Pakistan’s children in harm’s way


Pakistan is one of just three coun- tries where polio is endemic, but prevention efforts have succeeded in reducing the number of cases by around 70 percent this year compared to 2011.

Today, however, the progress in eliminating this scourge — children are particularly susceptible — is being threatened by Islamic militants. They believe the vaccination campaign is a grand conspiracy by the United States to make children sterile.

The conspiracy theory took hold last year after it was publicly revealed that a Pakistani doctor ran a fake vaccination program to help the CIA track down al-Qaida leader Osama bin Laden. Bin Laden was killed by Navy SEALS in a secret operation that was kept from even the Pakistani government. The No. 1 terrorist in the world was found hiding in a house in Abbottabad in the northwest.
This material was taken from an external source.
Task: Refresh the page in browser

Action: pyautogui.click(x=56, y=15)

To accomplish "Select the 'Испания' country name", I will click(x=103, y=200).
That region of the country is home to the Taliban and other Islamic extremist groups that have vowed to overthrown the secular government in Islamabad and replace with a theocracy.

Taliban leaders have said that the polio vaccination campaign will be under siege so long as the U.S. drone strikes in the remote tribal areas continue. Taliban insurgents have used the mountain area between Pakistan and Afghanistan as a launching pad for attacks on U.S. and other coalition forces in Afghanistan.

The Taliban ruled the country until they were toppled during the U.S.-led invasion in late 2001. Osama bin Laden’s al-Qaida terrorist organization was responsible for the Sept. 11, 2001, attack on America’s homeland that claimed 3,000 lives.

The willingness of the Islamic militants to sacrifice the health and welfare of Pakistani children to further their perverted ideological goals speaks volumes about the morality of such groups.

Eight people, most of them women, involved in the polio vaccination campaign launched by the Pakistani government were killed this week, prompting the U.N. World Health Organization to suspend the drive in two of Pakistan’s four provinces.

U.N. Secretary-General Ban Ki-moon called the murder of the health workers “cruel, senseless and inexcusable.”

Ban said thousands of individuals throughout Pakistan are “working selflessly to achieve the historic goal of polio eradication.”

At midweek, police said they had killed two militant suspects and arrested a dozen others.

Unprecedented attacks

The Associated Press reported that the number of attacks against health workers was unprecedented and came as the government began a three-day drive targeting high-risk areas. The goal was to immunize millions of children under the age five.

Polio usually infects children living in unsanitary conditions, attacks the nerves and can kill or paralyze. A total of 56 polio cases have been reported in Pakistan during 2012, down from 190 the previous year, according to the U.N. Most of the new cases in Pakistan are in the northwest, where the presence of militants makes it difficult to reach children. The new campaign aimed to give oral polio drops to 34 million children under the age of five. Clerics and tribal elders were recruited to support polio vaccinations in an attempt to open up areas previously inaccessible to health workers.

While the Pakistani government promised to increase security for the polio workers, the sheer audacity of the militants sends a disturbing message about the country’s stability.